The death in Afghanistan in combat of former football player Pat Tillman is just the latest in a series of deaths that have led me to reconsider my attitudes toward those who go abroad in the uniforms of the U.S. military. A good starting point is the attitude that was expressed by Herbert Spencer, when he exclaimed about the second Afghan war that “When men hire themselves out to shoot other men to order, asking nothing about the justice of their cause, I don’t care if they are shot themselves.’ That obviously only applies to volunteers, not to conscripts, and it only applies to those who ask nothing about the justice of their cause.

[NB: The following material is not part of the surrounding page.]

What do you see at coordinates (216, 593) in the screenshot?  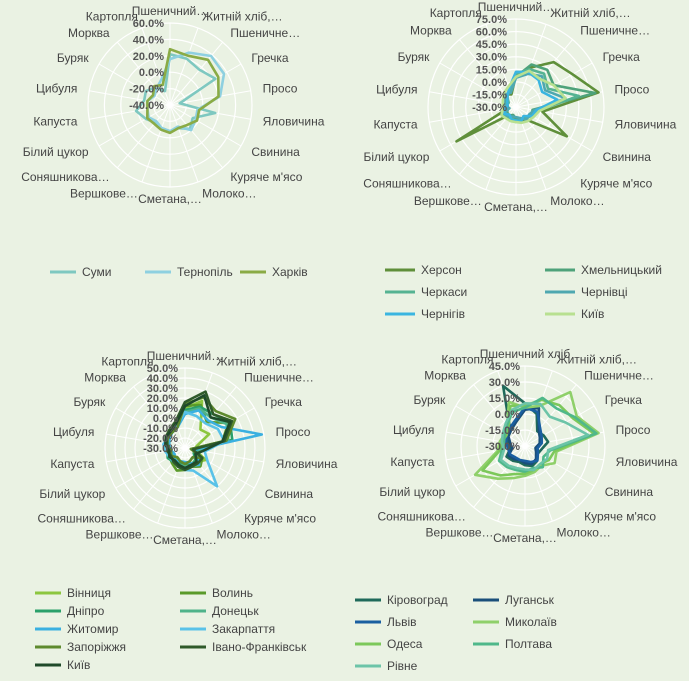 I see `legend-entry: Волинь` at bounding box center [216, 593].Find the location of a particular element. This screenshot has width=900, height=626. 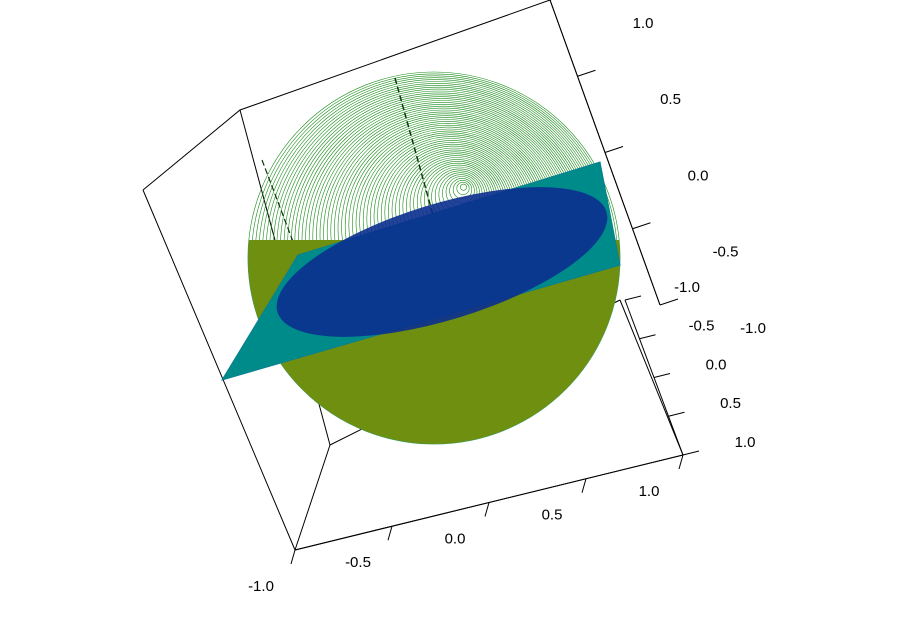

z-tick-label: -1.0 is located at coordinates (753, 328).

Pat Tillman and all the others who have been killed in Afghanistan and in Iraq were volunteers. Did they ask about the justice of their cause? Most certainly in the case of Afghanistan and most certainly in the case of Pat Tillman, who gave up a lucrative multi-million dollar career for $18,000 a year as an Army Ranger, the answer is yes. He died as an Army Ranger hunting down Osama bin Laden and his accomplices. A more just cause would be hard to imagine.

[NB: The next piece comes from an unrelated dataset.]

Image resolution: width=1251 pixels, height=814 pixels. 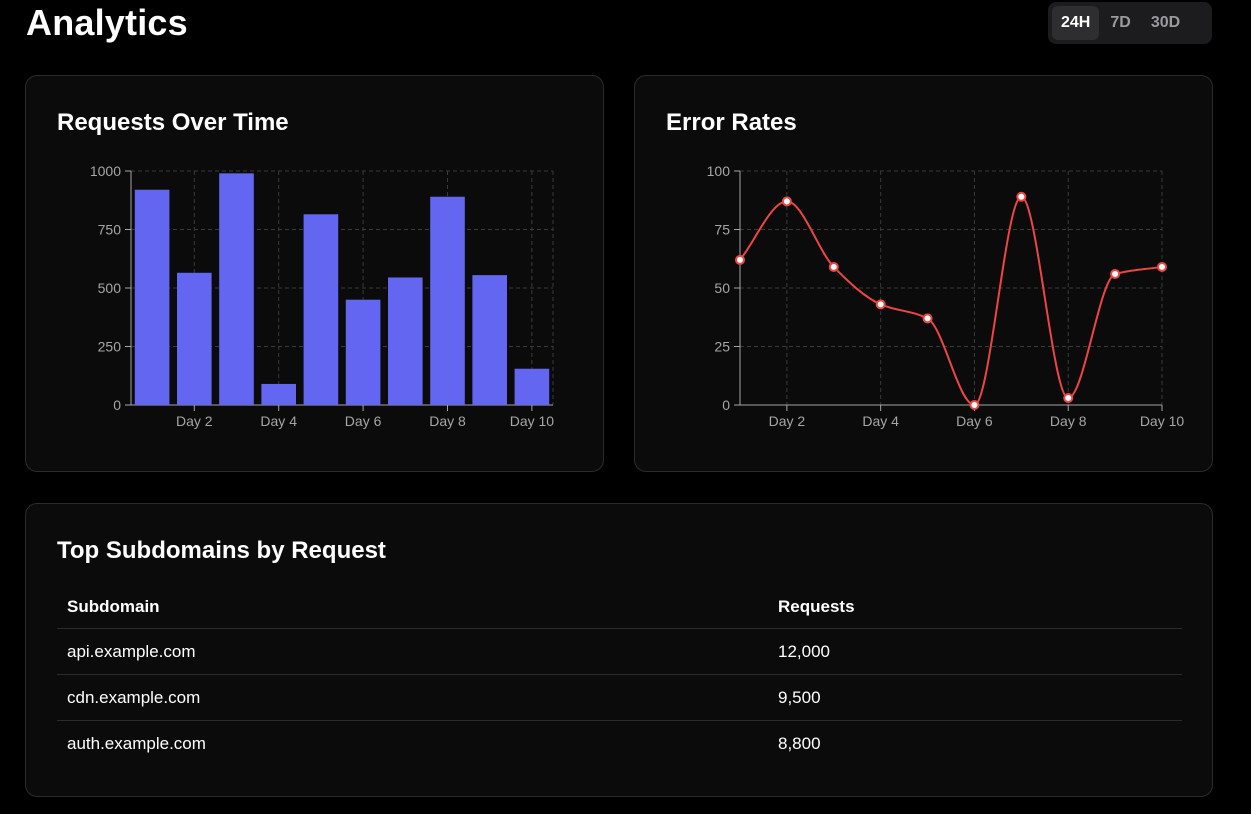 I want to click on page-title: Analytics, so click(x=107, y=22).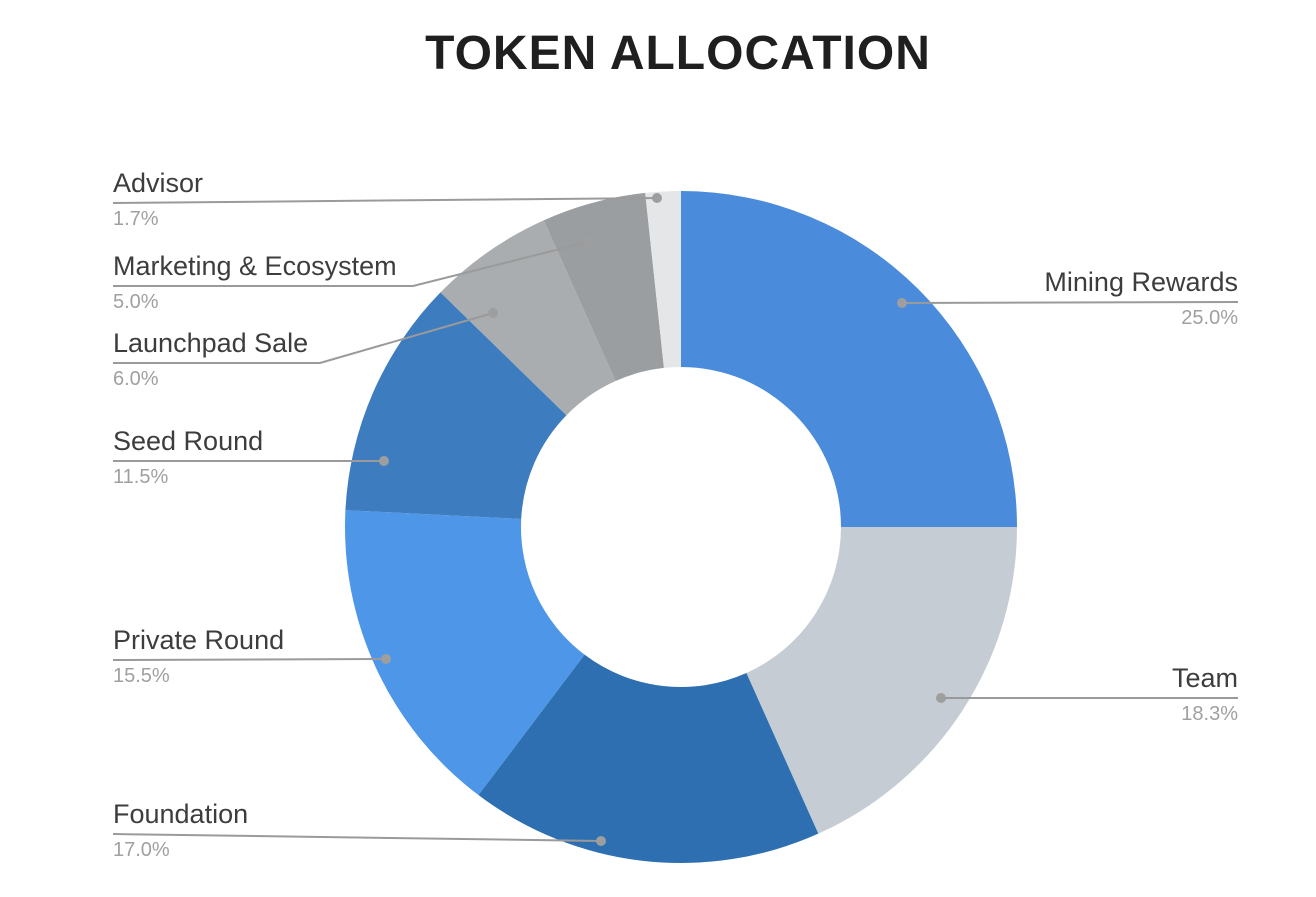  Describe the element at coordinates (1210, 714) in the screenshot. I see `slice-percent-team: 18.3%` at that location.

The sentiment expressed by Spencer was occasioned by a purely imperial war that was in no way related to defensive purposes. Indeed, in that same essay (which was published in 1902), he wrote, “Suppose our country is in the right ‘ suppose it is resisting invasion. Then the idea and feeling embodied in the cry are righteous. It may be effectively contended that self-defence is not only justified but is a duty.” Self-defense against al Qaeda terrorists is certainly justified. Was force similarly justified in the case of Iraq? As the facts have turned out, no. But as they were presented to the U.S. public, yes. (I was not convinced by Powell’s speech to the U.N. Security Council or by the other evidence brought forth by the administration and its supporters and therefore I opposed the war. But I did listen and could have been convinced by evidence that Saddam’s terror regime posed a serious threat to the U.S. I just didn’t think that the evidence presented was sufficient.) Furthermore, a bad — even disastrous — decision was already made and we now have to decide what’s the best path forward. You can’t undo the past. As such, those volunteer soldiers in Iraq who have been fighting against authentically evil enemies are clearly justified in their actions. They deserve support. And we should mourn each and every one who is killed.

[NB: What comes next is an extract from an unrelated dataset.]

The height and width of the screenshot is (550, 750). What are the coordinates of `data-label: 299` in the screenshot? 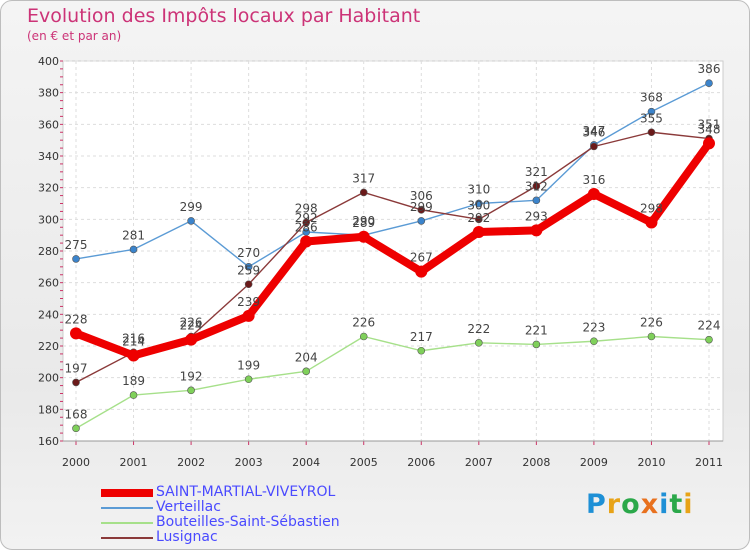 It's located at (422, 207).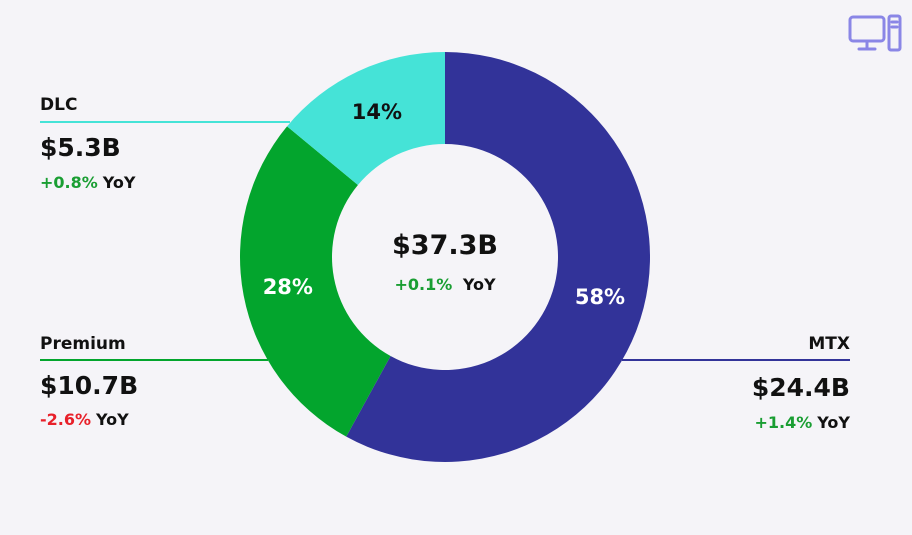 Image resolution: width=912 pixels, height=535 pixels. Describe the element at coordinates (83, 344) in the screenshot. I see `category-name-premium: Premium` at that location.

I should point out, as well, that the U.S. armed forces and their allies (the British, the Poles, the Italians, the Bulgarians, the Australians, the Danes, the Estonians, and all the rest) are perhaps the most law-governed military force ever fielded. The careful attention to matters of military law and the great efforts to limit harm to noncombatants are truly remarkable in the history of modern warfare. To point that out is not to justify the initiation of the war (it would be absurd to justify a foolish war because it was waged within legal and moral constraints), but it should be understood and acknowledged.